## Your assignment
The expected output is a verbatim reprint of the lines from the beginning of the data that follows through the line that contains "Go to the next photo in carousel".

┄┄┄┄┄┄┄┄┄┄

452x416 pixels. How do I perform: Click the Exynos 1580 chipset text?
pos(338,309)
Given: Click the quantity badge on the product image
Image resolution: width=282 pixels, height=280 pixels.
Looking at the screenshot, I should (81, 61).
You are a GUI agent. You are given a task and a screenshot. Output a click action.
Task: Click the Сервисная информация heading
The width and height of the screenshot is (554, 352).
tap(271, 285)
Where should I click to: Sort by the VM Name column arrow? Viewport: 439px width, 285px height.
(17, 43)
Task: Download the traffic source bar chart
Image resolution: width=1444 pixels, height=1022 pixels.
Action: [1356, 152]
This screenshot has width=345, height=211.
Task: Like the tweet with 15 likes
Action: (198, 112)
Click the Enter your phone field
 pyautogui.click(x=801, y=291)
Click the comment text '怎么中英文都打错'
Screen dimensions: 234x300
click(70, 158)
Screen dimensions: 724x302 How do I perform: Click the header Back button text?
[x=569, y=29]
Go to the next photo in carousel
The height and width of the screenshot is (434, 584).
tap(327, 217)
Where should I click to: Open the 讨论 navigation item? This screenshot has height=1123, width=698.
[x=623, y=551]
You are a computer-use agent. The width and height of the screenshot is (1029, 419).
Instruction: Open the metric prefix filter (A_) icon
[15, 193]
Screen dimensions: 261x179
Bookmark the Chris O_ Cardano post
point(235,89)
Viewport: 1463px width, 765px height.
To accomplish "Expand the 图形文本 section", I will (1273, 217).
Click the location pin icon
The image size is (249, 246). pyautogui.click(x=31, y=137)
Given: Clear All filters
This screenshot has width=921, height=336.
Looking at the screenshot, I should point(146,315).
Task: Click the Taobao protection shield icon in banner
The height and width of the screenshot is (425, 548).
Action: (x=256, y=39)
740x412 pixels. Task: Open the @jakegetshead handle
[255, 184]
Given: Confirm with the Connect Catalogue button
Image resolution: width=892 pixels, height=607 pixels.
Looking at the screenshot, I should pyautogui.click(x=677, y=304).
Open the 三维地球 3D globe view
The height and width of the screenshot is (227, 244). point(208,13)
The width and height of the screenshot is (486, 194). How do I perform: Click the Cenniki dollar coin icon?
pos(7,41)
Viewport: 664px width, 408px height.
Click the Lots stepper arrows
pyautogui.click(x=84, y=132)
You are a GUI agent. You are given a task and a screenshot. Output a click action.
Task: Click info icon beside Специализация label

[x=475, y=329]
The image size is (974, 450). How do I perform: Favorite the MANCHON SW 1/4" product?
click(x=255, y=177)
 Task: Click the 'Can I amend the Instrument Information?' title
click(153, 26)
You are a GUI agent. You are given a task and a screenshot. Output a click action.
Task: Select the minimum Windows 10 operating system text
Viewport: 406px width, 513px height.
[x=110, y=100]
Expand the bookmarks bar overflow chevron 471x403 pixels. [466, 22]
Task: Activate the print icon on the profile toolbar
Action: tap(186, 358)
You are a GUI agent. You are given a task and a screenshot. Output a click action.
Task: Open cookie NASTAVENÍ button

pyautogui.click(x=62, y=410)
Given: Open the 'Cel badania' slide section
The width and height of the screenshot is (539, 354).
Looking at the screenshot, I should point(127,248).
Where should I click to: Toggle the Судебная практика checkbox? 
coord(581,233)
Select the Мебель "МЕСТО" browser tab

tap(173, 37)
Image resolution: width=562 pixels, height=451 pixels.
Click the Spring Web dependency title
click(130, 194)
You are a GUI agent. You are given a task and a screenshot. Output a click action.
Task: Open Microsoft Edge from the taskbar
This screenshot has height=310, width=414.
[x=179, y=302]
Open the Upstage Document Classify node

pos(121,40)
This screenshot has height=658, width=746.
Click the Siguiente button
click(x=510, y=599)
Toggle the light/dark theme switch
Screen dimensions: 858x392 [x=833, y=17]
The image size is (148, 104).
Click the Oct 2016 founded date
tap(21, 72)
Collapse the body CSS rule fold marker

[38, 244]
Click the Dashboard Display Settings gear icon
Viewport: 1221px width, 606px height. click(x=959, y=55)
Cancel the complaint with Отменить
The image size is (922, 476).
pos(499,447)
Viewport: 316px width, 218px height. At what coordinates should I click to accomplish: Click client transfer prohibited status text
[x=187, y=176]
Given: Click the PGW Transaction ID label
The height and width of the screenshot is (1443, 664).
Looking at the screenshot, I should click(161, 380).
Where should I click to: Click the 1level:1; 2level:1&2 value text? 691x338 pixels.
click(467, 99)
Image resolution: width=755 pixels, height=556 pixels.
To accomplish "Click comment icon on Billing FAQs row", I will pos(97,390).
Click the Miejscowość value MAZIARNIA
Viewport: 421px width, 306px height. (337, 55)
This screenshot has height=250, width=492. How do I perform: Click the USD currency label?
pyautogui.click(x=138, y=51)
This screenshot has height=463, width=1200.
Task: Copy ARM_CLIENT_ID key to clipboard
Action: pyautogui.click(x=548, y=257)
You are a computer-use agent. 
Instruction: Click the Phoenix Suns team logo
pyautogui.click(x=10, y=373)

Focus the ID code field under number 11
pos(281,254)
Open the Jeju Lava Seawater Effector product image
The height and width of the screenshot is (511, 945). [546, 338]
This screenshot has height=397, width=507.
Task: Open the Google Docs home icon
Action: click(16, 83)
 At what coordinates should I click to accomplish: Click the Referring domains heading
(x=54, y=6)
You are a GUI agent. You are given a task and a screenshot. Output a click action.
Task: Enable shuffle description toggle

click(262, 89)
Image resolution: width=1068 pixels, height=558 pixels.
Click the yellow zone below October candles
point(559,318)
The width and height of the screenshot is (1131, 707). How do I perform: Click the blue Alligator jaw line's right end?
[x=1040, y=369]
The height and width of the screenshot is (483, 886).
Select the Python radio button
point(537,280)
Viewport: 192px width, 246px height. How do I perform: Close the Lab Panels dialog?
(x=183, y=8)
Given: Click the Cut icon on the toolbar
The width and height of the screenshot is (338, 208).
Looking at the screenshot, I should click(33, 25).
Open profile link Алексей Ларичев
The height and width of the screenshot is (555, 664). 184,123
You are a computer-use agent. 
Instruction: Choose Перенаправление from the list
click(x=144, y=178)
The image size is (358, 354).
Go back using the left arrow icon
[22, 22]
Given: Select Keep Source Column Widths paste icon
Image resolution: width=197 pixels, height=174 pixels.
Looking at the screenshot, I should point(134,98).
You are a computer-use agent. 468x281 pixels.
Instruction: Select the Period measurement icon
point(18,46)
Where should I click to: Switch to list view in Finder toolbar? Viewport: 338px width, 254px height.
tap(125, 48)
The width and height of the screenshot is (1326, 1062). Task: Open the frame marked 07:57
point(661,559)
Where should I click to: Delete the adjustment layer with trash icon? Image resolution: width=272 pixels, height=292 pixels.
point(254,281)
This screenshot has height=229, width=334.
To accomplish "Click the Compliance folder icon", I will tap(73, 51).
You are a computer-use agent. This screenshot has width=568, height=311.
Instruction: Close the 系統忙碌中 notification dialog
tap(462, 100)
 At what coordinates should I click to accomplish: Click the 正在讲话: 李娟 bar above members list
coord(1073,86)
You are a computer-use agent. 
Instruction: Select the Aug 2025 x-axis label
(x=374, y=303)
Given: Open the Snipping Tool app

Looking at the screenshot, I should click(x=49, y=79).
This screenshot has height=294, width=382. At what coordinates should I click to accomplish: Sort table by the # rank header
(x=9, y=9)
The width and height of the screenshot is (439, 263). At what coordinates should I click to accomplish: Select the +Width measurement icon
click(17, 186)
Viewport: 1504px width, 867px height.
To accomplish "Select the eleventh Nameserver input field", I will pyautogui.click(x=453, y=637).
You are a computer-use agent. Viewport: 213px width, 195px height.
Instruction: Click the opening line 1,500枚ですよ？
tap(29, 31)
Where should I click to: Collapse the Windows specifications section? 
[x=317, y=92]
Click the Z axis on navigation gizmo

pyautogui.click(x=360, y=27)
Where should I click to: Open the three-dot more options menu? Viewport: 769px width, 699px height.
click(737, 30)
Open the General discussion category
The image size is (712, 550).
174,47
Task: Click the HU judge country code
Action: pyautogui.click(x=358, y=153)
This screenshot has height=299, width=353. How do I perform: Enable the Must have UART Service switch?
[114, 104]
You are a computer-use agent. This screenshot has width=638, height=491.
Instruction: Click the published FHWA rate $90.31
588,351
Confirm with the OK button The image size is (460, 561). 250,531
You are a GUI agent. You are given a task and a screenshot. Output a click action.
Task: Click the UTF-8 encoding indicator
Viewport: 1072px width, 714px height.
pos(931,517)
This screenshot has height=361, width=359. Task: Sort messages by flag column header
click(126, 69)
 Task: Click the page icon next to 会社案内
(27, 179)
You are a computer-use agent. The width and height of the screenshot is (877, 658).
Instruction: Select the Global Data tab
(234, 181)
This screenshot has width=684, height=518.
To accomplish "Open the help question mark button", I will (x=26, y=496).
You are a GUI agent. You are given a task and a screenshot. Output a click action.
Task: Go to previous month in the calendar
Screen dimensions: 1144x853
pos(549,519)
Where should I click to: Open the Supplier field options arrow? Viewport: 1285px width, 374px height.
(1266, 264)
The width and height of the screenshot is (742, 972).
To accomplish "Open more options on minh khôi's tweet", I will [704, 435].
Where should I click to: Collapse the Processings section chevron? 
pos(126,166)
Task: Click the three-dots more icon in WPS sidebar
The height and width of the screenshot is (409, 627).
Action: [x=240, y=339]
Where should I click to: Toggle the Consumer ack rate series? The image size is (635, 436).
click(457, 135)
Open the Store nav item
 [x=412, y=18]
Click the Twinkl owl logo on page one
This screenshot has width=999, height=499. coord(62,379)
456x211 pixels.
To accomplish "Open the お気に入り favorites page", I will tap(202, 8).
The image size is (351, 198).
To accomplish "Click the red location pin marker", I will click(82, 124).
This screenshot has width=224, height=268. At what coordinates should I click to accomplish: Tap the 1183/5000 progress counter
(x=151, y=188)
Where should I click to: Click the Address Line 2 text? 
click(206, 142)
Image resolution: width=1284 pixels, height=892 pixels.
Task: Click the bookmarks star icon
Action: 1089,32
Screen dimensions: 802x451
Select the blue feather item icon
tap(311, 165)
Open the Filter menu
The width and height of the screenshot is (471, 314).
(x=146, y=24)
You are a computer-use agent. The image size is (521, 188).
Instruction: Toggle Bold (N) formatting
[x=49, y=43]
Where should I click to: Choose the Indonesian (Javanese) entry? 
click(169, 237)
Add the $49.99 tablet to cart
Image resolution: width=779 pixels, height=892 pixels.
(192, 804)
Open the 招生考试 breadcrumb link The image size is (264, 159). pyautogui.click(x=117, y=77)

┄┄┄┄┄┄┄┄┄┄

## Response to the task
452x416 pixels. How do I perform: Click the Exynos 1580 chipset text?
pos(338,309)
Given: Click the quantity badge on the product image
Image resolution: width=282 pixels, height=280 pixels.
Looking at the screenshot, I should (81, 61).
You are a GUI agent. You are given a task and a screenshot. Output a click action.
Task: Click the Сервисная информация heading
The width and height of the screenshot is (554, 352).
tap(271, 285)
Where should I click to: Sort by the VM Name column arrow? Viewport: 439px width, 285px height.
(17, 43)
Task: Download the traffic source bar chart
Image resolution: width=1444 pixels, height=1022 pixels.
Action: [1356, 152]
This screenshot has width=345, height=211.
Task: Like the tweet with 15 likes
Action: (198, 112)
Click the Enter your phone field
 pyautogui.click(x=801, y=291)
Click the comment text '怎么中英文都打错'
Screen dimensions: 234x300
click(70, 158)
Screen dimensions: 724x302 How do I perform: Click the header Back button text?
[x=569, y=29]
Go to the next photo in carousel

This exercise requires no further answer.